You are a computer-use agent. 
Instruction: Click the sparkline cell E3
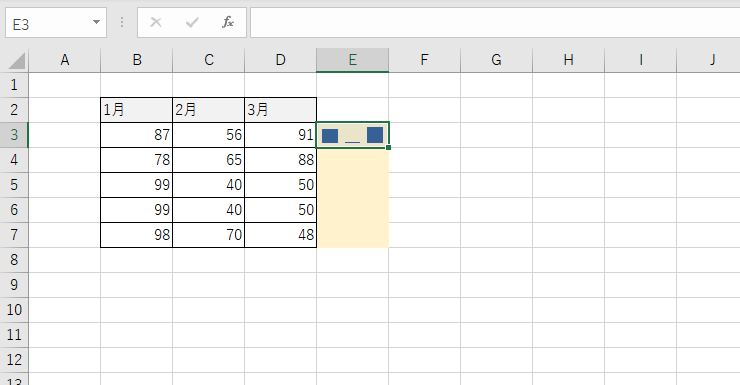pos(353,135)
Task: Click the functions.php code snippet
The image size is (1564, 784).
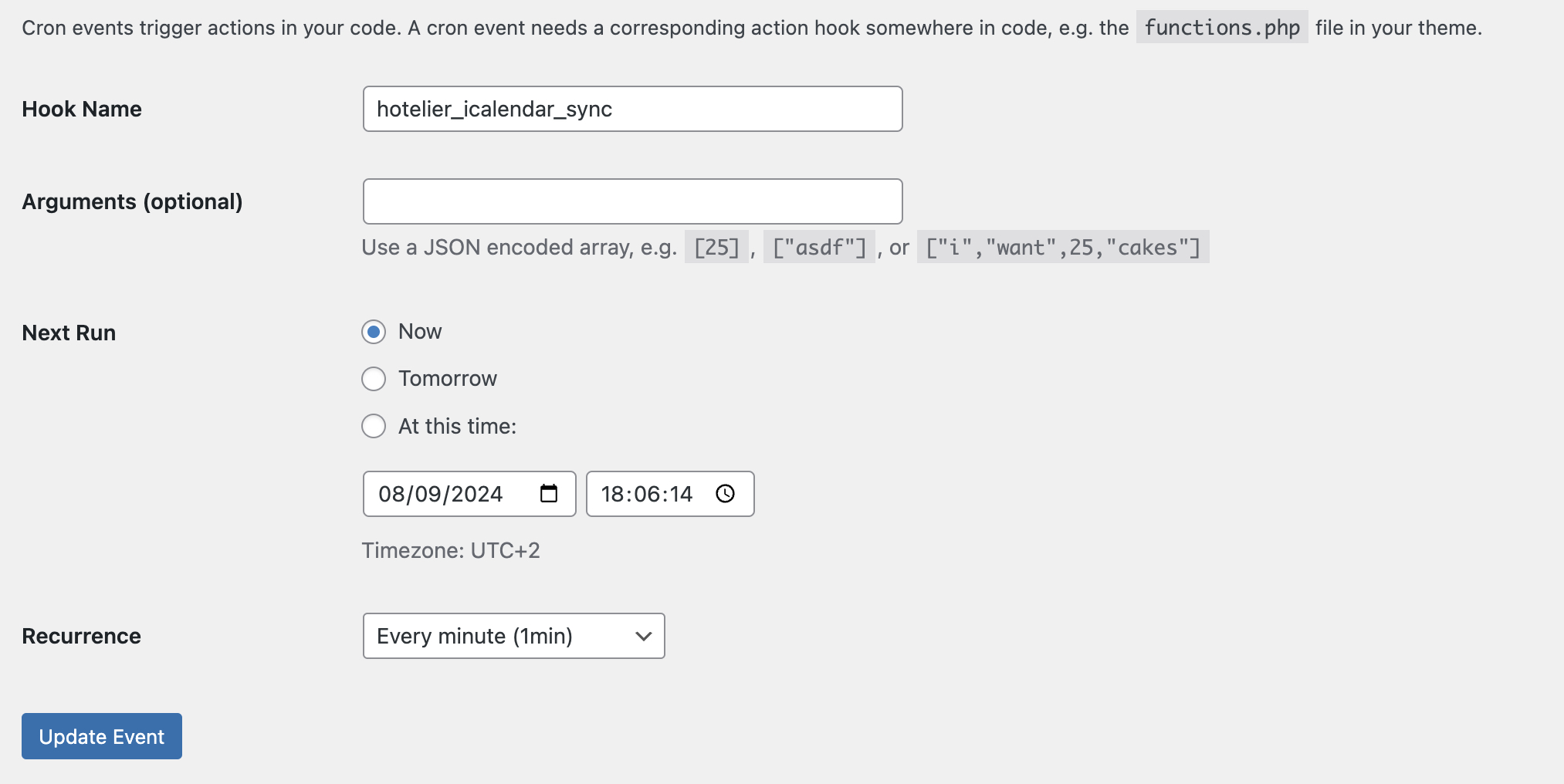Action: (x=1222, y=28)
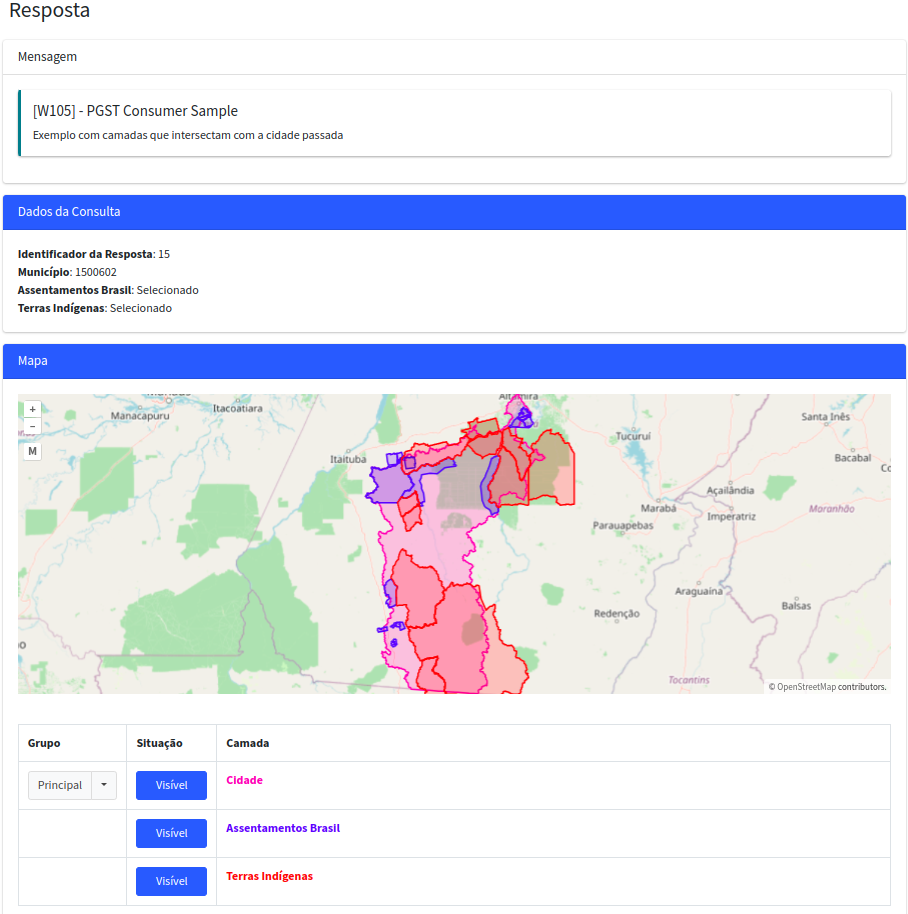Select Principal in the Grupo selector
This screenshot has width=908, height=914.
63,785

• _TASK ITEM_:
The expected result is every record above, word for word, with no pictures in it.

• _SOLVED EXERCISE_:
You are a computer-use agent. 
Instruction: Click the sparkline cell E3
pos(353,135)
Task: Click the functions.php code snippet
The image size is (1564, 784).
Action: (x=1222, y=28)
Select Principal in the Grupo selector
This screenshot has width=908, height=914.
63,785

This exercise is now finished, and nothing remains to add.